As it does almost every year lately, the United States government is bumping up against the debt ceiling. Congress sets the maximum limit on how much debt the federal government can issue. Congress also commands the president to spend more than the government receives; that is, to run a deficit. The administration can finance the deficit either by printing money or by borrowing more money, which increases the national debt. Congress has approved raising the debt ceiling 11 times since 2001.
Within a few months the government will have to print or borrow more money to pay for the spending that Congress has approved. Several Republican representatives are making noises that the nation would be better off if the government shuts down when it hits the debt ceiling than if it borrowed to pay its bills.
Jerrold Nadler, a Democratic representative from New York, found a way in which the government could pay its bills without borrowing more money.

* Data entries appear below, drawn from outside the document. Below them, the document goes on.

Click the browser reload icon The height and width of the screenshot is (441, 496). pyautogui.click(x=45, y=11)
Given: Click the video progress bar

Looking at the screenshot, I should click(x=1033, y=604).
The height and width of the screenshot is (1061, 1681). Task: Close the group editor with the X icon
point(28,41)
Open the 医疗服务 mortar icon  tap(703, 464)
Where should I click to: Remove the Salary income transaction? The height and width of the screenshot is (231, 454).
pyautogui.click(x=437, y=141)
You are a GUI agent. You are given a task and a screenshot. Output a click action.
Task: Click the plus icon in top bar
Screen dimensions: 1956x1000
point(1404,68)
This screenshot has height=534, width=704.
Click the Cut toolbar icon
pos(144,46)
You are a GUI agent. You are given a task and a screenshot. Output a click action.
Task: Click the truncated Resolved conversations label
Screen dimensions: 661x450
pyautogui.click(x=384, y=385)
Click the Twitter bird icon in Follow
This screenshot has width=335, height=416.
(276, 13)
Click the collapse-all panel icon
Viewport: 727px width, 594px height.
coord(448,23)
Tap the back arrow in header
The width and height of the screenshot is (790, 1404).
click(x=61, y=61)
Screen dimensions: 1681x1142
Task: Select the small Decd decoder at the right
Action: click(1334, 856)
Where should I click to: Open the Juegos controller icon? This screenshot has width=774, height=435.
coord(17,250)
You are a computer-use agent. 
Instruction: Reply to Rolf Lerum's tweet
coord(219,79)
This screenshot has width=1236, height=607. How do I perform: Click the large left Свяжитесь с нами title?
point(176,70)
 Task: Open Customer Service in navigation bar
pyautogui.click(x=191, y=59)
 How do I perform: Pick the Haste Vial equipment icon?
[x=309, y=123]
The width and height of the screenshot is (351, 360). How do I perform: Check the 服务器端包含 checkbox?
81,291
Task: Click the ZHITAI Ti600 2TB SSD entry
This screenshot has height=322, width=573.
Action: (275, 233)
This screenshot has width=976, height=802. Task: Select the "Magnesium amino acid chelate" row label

Possibly inspired by Mark Twain's story "The Million Pound Bank Note," and after some searching through our laws on coin and currency, he proposed that the Treasury mint a trillion-dollar coin in platinum and deposit it with the Federal Reserve. Why the Treasury? And why platinum?
The Federal Reserve Banks, not under the administration's control, print and issue our currency. The Treasury hasn't issued paper money since 1968 when it gave up printing United States Notes. The Treasury does, however, issue our coins, in denominations and with metal content strictly prescribed by statute. All gold and silver coins, for example, must contain gold or silver that is worth more than the face value of the coin. A $50 gold coin, for example, must contain 1.09 troy ounces of gold. There's no profit to be made in making gold or silver coins.
The Treasury Department may, however, mint platinum coins of any denomination and weight that pleases the Secretary of the Treasury, including, in Mr. Nadler's proposal, a platinum coin with a face value of $1,000,000,000,000.
Republicans in Congress (including Oregon's own Greg Walden) have lined up to oppose the trillion-dollar coin, though it's not clear whether they also oppose the government paying its bills. An administration less charitable than the current one might offer to avoid the debt ceiling cliff by cutting federal spending in those states whose representatives vote against raising the debt ceiling.